3. Web3 Reputation & Identity Systems

By verifying uniqueness, PoH allows users to build trustworthy on-chain reputations for DeFi lending, credit scoring, and digital credentials—all without relying on centralized identity providers.

4. Gaming & Metaverse Applications

PoH prevents multi-accounting, bot-driven farming, and unfair play in blockchain-based games. It also enhances NFT drops, metaverse access, and in-game governance, ensuring participation from real users.

5. Peer-to-Peer Marketplaces & Commerce

Trust is key in decentralized marketplaces, freelance platforms, and rental services. PoH verifies that participants are real people, reducing fraud in P2P transactions and escrow services.

6. Decentralized Social Media & Content Platforms

Fake accounts and bot-driven spam are common in Web3 communities. PoH helps maintain authentic engagement by ensuring that users are real.

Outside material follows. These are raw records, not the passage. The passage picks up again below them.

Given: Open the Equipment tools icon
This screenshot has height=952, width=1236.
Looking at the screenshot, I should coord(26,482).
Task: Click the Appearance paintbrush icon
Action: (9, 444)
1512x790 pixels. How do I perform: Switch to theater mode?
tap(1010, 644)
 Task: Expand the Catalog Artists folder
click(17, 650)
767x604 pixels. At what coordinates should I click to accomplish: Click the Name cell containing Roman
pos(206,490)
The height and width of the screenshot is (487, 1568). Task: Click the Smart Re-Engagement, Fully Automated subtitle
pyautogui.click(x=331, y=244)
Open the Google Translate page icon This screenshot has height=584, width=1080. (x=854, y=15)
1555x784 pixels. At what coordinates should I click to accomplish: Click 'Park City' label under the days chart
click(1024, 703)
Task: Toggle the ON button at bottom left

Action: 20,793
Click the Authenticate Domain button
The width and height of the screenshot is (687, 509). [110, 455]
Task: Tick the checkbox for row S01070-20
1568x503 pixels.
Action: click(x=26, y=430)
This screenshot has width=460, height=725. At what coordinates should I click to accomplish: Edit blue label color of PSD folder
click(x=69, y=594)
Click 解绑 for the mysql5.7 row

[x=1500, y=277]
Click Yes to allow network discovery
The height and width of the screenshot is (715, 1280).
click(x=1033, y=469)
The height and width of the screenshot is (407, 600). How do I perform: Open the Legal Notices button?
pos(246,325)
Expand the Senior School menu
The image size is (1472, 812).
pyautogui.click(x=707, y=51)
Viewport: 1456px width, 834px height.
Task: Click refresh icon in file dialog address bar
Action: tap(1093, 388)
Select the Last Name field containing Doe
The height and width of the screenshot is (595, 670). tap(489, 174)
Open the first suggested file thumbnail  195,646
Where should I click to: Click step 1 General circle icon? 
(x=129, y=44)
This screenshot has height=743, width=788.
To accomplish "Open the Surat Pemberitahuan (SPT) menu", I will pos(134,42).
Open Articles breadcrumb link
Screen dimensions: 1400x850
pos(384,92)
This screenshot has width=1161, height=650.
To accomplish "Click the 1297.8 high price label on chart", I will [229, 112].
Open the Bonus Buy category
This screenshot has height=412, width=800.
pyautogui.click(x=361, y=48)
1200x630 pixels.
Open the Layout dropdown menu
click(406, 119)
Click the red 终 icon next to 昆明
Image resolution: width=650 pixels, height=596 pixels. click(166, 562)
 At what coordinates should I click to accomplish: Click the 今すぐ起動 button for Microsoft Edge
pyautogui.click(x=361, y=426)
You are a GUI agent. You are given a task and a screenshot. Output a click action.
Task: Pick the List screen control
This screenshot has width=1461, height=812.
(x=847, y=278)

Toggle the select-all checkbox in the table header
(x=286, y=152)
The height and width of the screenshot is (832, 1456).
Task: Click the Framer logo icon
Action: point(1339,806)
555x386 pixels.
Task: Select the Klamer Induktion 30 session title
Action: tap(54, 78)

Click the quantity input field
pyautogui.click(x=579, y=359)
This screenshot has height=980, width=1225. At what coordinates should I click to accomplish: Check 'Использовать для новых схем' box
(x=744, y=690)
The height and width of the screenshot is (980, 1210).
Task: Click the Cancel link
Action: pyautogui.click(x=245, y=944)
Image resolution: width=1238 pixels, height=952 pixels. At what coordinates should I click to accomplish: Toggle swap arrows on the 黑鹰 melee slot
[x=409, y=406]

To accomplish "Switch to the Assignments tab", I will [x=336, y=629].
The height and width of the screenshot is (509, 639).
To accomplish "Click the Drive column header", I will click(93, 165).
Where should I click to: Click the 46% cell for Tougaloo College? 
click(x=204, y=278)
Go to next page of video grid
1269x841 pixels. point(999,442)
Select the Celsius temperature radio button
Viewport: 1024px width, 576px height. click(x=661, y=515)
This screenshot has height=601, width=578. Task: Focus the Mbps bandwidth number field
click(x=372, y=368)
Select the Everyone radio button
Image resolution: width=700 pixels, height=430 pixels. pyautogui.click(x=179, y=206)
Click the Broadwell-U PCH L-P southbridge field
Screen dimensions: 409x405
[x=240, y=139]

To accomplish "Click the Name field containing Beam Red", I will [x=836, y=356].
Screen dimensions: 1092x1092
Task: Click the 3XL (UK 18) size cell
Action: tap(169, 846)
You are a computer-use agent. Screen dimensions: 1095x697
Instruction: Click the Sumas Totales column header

7. Anti-Spam & Security Solutions

Traditional bot detection methods like CAPTCHAs are becoming ineffective. PoH provides a decentralized way to verify humanness, improving security in login authentication, Web3 messaging, and Sybil-resistant applications.

8. Securing Blockchain Consensus Mechanisms

PoH strengthens one-person-one-vote blockchain consensus models and prevents wealth-based centralization in proof-of-stake and delegated voting systems.

9. Privacy-Preserving KYC & Digital Identity

PoH allows users to verify age, citizenship, or eligibility while minimizing data exposure. Privacy-enhancing techniques like zero-knowledge proofs (ZKPs), on-chain attestations, and self-sovereign identity (SSI) models enable identity verification without centralized data storage.

10. Universal Basic Income (UBI) & Social Benefits

PoH can be used in blockchain-based UBI initiatives to ensure funds are distributed only to verified individuals, preventing fraudulent claims and duplicate registrations.

 

Building Human-Centric Systems in Web3

As decentralized systems grow, verifying humanity without compromising privacy will be essential to building fair, secure, and inclusive ecosystems. Implementing Proof of Humanity with privacy-preserving techniques can help Web3 stay true to its values—resisting manipulation while respecting individual rights.